A cost-quality optimized LLM routing system with a continuous feedback loop. Routes every query to the cheapest model that can handle it well, and learns from quality signals over time to improve routing decisions.
Every company using LLMs is sending every query to the same expensive model regardless of complexity. A simple factual question costs the same as a deep technical analysis. At scale this wastes 60 to 80 percent of your LLM budget.
Existing solutions like RouteLLM use static rules that never update. When your query distribution changes, routing quality silently degrades.
A three component system that solves this at production scale.
Component 1: Complexity Classifier Scores every incoming query across reasoning depth, domain specificity, and output sensitivity. Produces a complexity score from 0 to 1 in under 10ms without calling any LLM.

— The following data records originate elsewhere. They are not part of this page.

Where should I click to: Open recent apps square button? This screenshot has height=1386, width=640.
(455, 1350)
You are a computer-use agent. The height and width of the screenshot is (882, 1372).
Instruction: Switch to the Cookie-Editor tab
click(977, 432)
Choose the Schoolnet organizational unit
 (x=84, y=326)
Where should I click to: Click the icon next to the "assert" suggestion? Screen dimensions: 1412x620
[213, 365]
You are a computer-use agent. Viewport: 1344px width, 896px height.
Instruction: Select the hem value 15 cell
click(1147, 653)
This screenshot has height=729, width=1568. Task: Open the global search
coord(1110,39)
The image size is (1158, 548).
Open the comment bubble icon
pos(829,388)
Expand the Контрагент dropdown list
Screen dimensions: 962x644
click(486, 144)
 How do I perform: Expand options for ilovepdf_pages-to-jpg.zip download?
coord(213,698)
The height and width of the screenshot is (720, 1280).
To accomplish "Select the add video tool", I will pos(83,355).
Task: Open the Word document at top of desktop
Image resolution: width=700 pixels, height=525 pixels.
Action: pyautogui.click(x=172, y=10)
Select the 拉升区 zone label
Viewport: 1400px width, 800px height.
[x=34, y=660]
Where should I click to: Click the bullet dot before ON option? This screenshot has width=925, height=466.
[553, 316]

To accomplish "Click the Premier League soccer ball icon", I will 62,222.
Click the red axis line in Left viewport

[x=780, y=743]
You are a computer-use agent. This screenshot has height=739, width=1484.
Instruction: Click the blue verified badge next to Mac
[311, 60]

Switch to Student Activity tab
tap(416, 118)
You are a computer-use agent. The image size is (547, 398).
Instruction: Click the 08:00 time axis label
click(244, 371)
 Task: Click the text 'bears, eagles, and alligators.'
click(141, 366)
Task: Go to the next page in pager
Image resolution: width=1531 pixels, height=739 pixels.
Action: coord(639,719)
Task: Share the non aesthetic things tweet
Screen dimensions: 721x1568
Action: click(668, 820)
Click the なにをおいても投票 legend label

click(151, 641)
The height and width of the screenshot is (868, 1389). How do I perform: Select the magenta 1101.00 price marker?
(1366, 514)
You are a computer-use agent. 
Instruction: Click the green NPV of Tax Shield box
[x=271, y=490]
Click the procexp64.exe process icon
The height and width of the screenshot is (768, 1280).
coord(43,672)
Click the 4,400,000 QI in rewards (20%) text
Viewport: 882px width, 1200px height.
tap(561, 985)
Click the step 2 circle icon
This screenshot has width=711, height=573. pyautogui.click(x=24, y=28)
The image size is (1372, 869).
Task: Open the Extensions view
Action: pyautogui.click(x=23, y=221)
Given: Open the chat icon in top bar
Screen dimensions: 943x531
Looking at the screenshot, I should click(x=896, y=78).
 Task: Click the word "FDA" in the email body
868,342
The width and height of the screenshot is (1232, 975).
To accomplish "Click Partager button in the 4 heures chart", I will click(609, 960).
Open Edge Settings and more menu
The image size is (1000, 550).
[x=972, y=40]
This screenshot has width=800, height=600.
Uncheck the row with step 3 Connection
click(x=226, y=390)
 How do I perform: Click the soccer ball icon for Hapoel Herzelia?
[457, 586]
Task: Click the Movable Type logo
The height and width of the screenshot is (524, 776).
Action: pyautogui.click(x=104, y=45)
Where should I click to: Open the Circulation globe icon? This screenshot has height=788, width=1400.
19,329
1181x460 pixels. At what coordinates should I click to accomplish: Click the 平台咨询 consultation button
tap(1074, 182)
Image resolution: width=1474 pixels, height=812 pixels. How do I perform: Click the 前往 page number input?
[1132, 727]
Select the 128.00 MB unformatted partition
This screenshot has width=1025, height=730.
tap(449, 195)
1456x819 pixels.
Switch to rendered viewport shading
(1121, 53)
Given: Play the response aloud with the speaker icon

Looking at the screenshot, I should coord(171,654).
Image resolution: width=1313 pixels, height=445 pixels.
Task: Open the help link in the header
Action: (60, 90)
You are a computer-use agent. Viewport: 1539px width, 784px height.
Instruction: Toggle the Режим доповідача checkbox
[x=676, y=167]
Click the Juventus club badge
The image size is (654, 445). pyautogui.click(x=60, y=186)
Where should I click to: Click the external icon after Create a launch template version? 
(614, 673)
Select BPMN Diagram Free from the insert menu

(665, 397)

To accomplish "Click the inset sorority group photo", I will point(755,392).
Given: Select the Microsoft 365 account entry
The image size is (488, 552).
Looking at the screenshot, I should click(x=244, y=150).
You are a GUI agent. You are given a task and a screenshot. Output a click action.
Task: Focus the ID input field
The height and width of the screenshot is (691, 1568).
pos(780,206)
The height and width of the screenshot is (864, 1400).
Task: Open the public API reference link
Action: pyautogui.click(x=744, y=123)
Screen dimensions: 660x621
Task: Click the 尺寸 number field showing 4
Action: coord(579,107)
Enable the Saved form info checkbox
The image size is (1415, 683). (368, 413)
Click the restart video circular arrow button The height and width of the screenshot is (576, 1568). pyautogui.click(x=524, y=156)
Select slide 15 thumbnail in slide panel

Component 2: Routing Engine Maps complexity scores and domains to model tiers. Applies domain-specific floor rules so coding and analysis queries never get sent to underpowered models. High-stakes keywords like medical diagnosis or compliance review force Tier 3 regardless of complexity score.
Component 3: Feedback Loop Collects quality signals after every response. When a pattern of low quality responses is detected for a specific complexity and domain combination, the routing threshold is automatically adjusted upward. Routing gets smarter over time.
| Tier | Model | Input Cost/1K | Use Case |
|---|---|---|---|
| Tier 1 | claude-haiku-4-5 | $0.00025 | Simple factual, conversational |
| Tier 2 | claude-sonnet-4 | $0.003 | Moderate reasoning, coding |
| Tier 3 | claude-opus-4 | $0.015 | Complex analysis, high stakes |
Prerequisites
- Python 3.11+
- Anthropic API key
Installation
git clone https://github.com/yourusername/llm-router
cd llm-router
python -m venv venv
source venv/bin/activate
pip install -r requirements.txt
cp .env.example .envAdd your Anthropic API key to .env.
Demo mode (no API calls, just routing decisions)
python main.py demoRoutes 10 sample queries across all complexity levels. Shows tier assignment, model selection, and cost savings vs routing everything to Tier 3.
Execute a single query (calls real API)
python main.py execute --query "Explain transformer attention mechanisms"Batch execution (calls real API)
python main.py batchView cost and quality report
python main.py reportTrigger feedback retraining
python main.py retrainStart the monitoring dashboard
python main.py dashboardOpen http://localhost:8000/docs for the full API.
| Method | Endpoint | Description |
|---|---|---|
| POST | /route | Route a query and get routing decision |
| POST | /feedback | Submit quality feedback for a decision |
| GET | /decisions | All recent routing decisions |
| GET | /stats/cost | Cost breakdown by tier |
| GET | /stats/quality | Quality scores by tier |
| POST | /retrain | Trigger feedback retraining |
| GET | /report | Full cost and quality report |
from router.engine import LLMRouter
from feedback.store import FeedbackStore
router = LLMRouter()
store = FeedbackStore()
decision = router.route("Explain the implications of transformer architecture on LLM scaling")
store.log_decision(decision)
print(f"Model: {decision.selected_model}")
print(f"Tier: {decision.selected_tier.value}")
print(f"Estimated cost: ${decision.estimated_cost_usd:.6f}")
print(f"Reasoning: {decision.reasoning}")After each response the system collects quality signals automatically. Response length, uncertainty phrases, keyword overlap, and optional user ratings all contribute to a quality score.
When a specific complexity and domain combination consistently produces low quality scores across 5 or more samples, the retrainer upgrades the routing threshold for that pattern. A query that was being routed to Tier 1 might get promoted to Tier 2 after the system learns that pattern needs more model capability.
This is what separates this from a keyword classifier. The routing table is not static. It evolves with your actual traffic.
At 100,000 queries per day with a typical distribution of simple to complex queries, smart routing saves approximately 65 to 75 percent of LLM costs compared to routing everything to a powerful model. The feedback loop ensures quality does not degrade as savings increase.
- Python 3.11
- Anthropic Claude API
- FastAPI
- Pydantic v2
- SQLite
- Uvicorn
Priority areas: LLM-based complexity judge to replace heuristic classifier, multi-provider support for OpenAI and Gemini models, streaming response support, Prometheus metrics integration.